━━━━━ Data section ━━━━━
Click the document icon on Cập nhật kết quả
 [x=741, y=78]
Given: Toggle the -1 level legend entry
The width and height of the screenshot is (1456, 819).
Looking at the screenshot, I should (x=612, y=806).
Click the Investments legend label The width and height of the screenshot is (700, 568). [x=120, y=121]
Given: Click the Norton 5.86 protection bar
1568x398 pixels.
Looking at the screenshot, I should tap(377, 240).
━━━━━
━━━━━ Data section ━━━━━
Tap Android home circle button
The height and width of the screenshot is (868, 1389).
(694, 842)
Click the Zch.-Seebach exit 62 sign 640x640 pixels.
━━━━━
◆ **Exercise description**: Count the lines of the listing above that contain the string "Given", matching case exactly, and give only that number.

◆ **Task response**: 2